You need to be a tactician to write good code. To choose the right syntax. To figure out the file structure. To figure out how best to test your changes.
But you need to be a strategist to build code that lasts. To design the architecture. To automate away problems. To think beyond today.
Agents have eaten the tactical part of programming. When you can pay below minimum wage for code, there’s no point going into the trenches yourself.
But AI cannot code strategically. Agents need someone at the top of the pyramid to tell them what to do. They need oversight.
So, a developer’s day-to-day job has become 100% strategy. Long-term thinking, all the time. (maybe this is why I’m so tired all the time now)
If you identify as a tactical programmer - a code monkey - then you are out of luck. The job has changed.
Personally, I like it. I always preferred thinking strategically about code. If you asked me what my job was about, I’d say ‘building apps’, not ‘writing code’.

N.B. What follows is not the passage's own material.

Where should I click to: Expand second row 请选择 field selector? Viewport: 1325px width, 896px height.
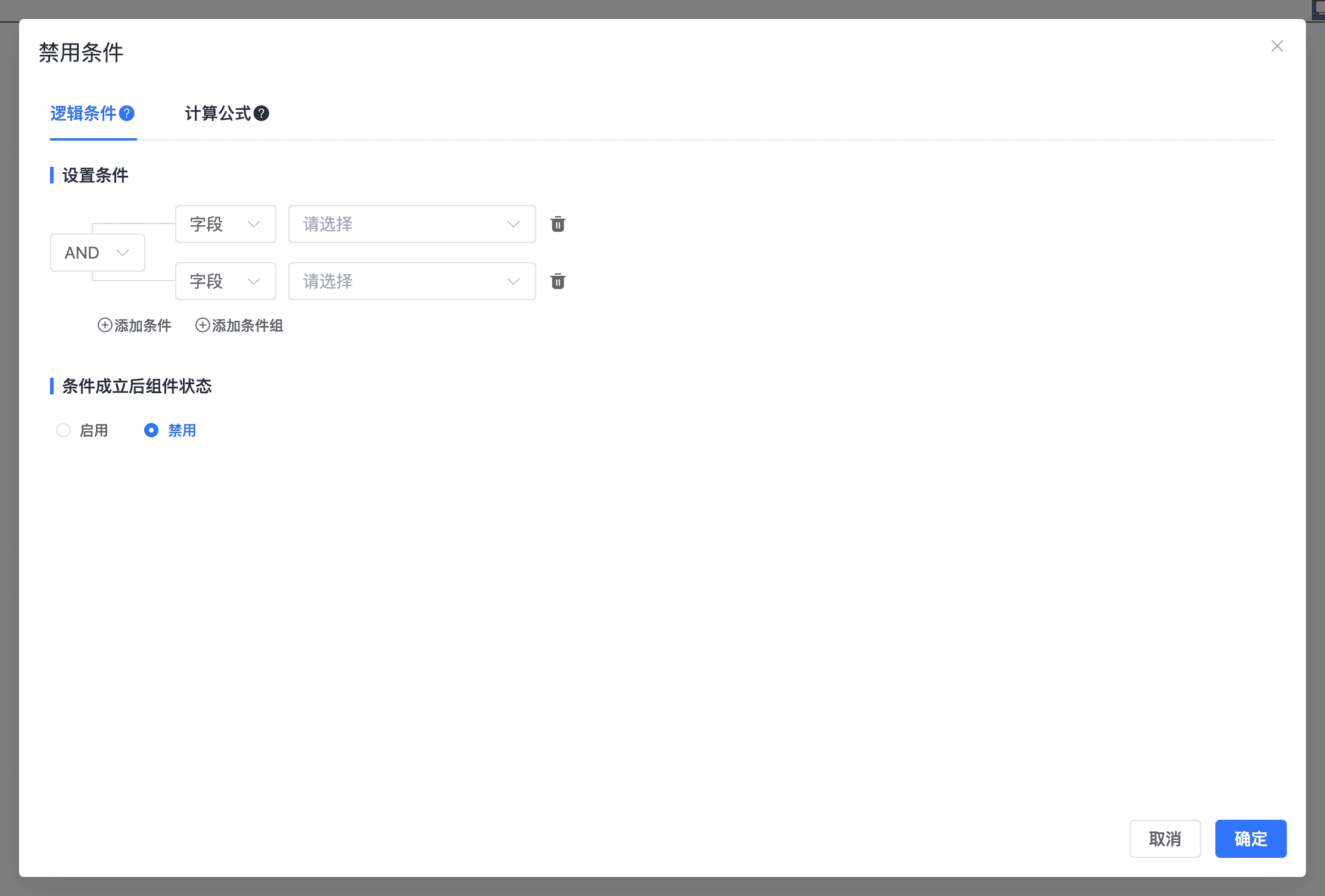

But what makes me nervous is that we’ve pulled down the only bridge that brought juniors into the industry.
We used to train juniors like this:
- Give them only tactical tasks
- Let them build up their strategic experience slowly
Eventually, they are a good enough strategist that they are no longer a junior.
But what happens when all tactical code is written by AI? What is the point of a junior?
We obviously need juniors. We need new lifeblood coming into the industry. We need to leave paths open for extraordinary hires to enrich our companies.
But how do we train them? How do you train strategic thinking?
These are the questions I’m thinking about. I’d love to know your thoughts.